You may also hear the term full and frank disclosure.
What does is my duty of disclosure and what does full and frank disclosure mean?
For both financial/property matters and parenting matters, each party to the case is required disclose all and any information relevant to the case. This is the duty of disclosure. Basically: any information that either party has or is in control of, must be provided by them.
As a party, you must continue to provide such information as circumstances change or more documents are created or come into your possession, power or control. This means the duty of disclosure is ongoing throughout your matter and it is not just limited to telling what you know at the start of your matter.
For example: At the start of your property settlement matter, you disclose how much cash you have in the bank. During the proceedings, you remember that you have a superannuation account from your first job as a teenager and it has a balance. You must tell your Solicitor so that it can be disclosed to the other party.

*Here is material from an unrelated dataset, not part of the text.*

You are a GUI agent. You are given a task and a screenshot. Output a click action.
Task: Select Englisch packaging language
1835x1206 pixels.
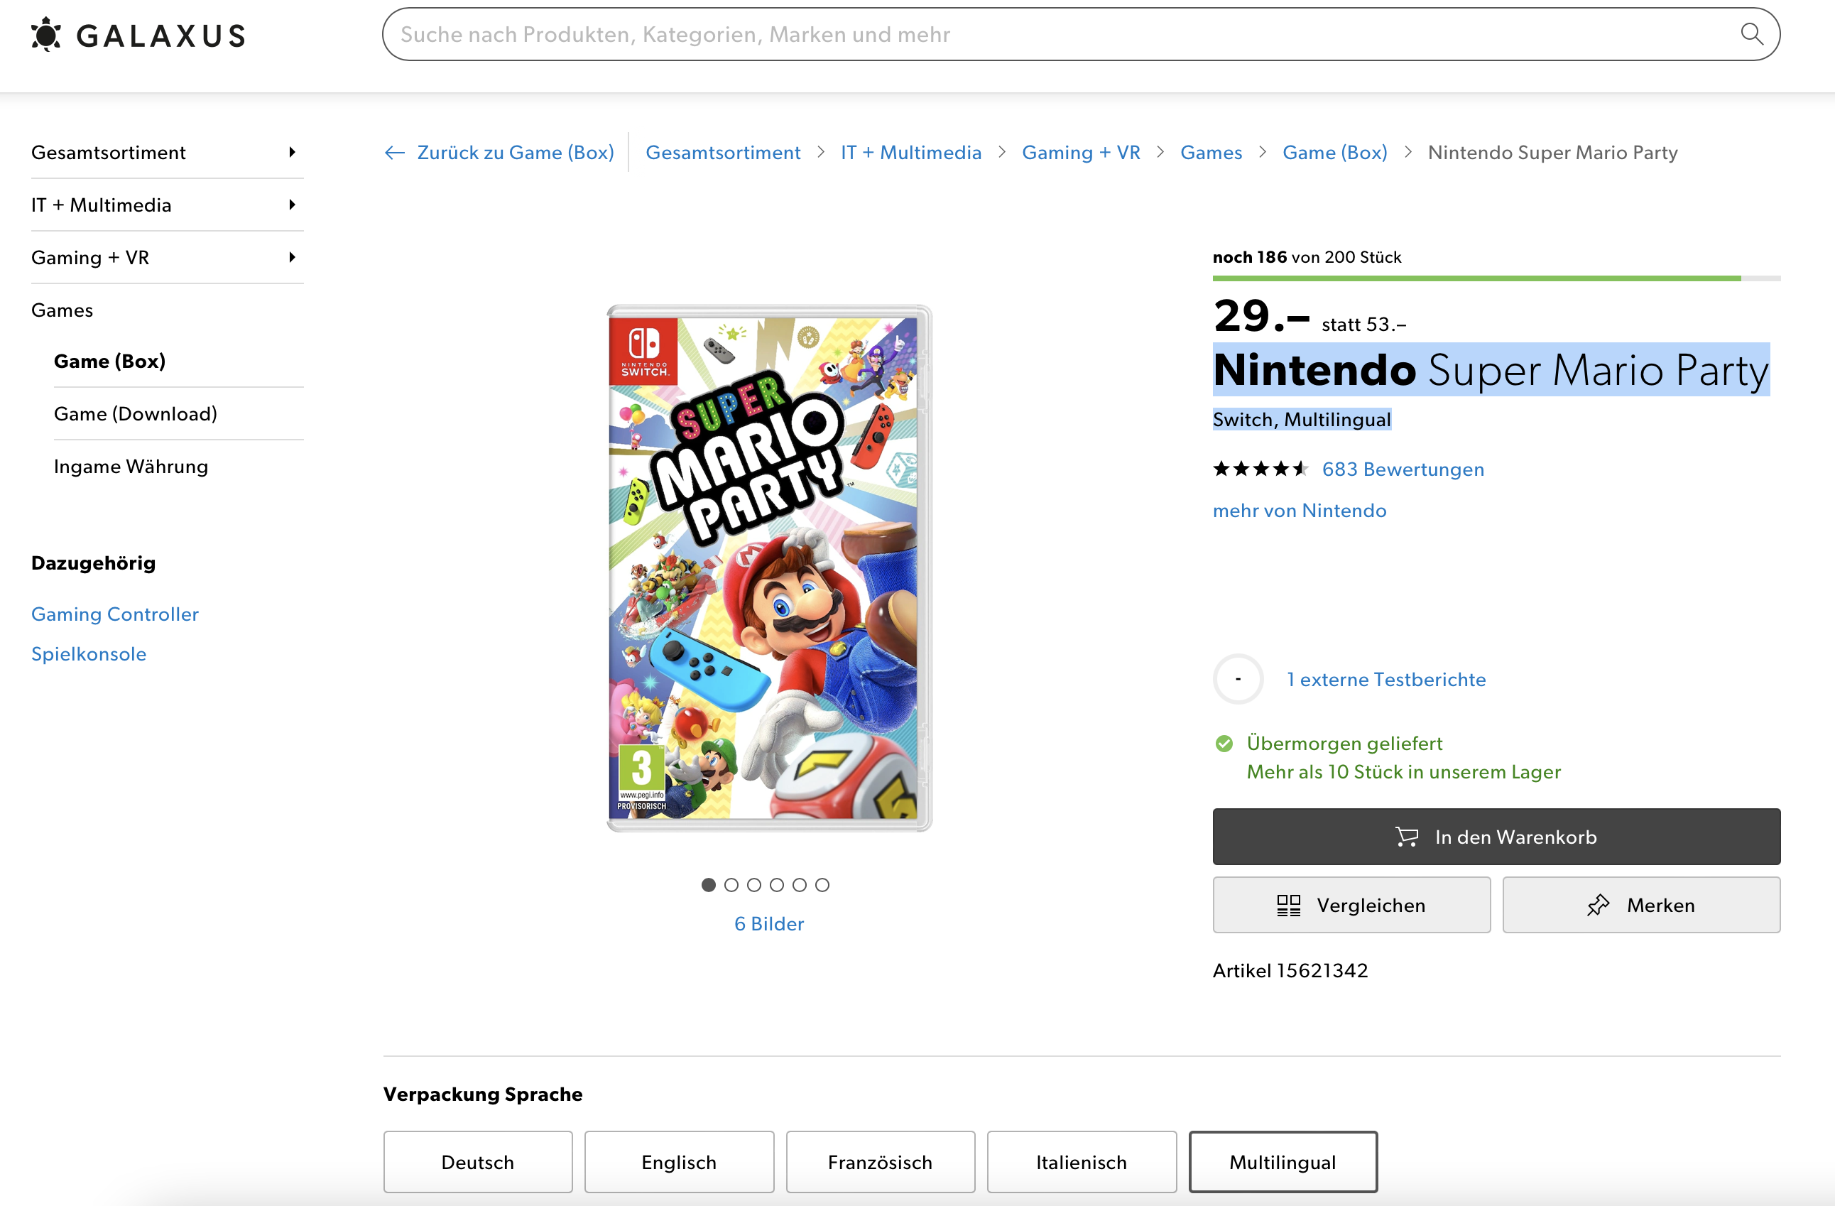pyautogui.click(x=678, y=1161)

Your solicitor has a duty of disclosure too; if you make your solicitor aware of information that is relevant to your case, they are required to disclose it to the other party or their solicitor, or the Court. It is important to note that a solicitor is an Officer of the Court; and their first responsibility is to the Court (not the client). A solicitor cannot lie to the Court, omit from telling the other party some relevant information or withhold information deliberately from the other party even if it means you would not be happy with that.
When you provide certain documents to the Court or other party, including Affidavit, Financial Statements or an Application for Consent Orders, you are required to sign the documents and this is giving your confirmation that you have made full and frank disclosure and are not falsely deceiving anyone.
What type of information is to be disclosed for property/financial settlements?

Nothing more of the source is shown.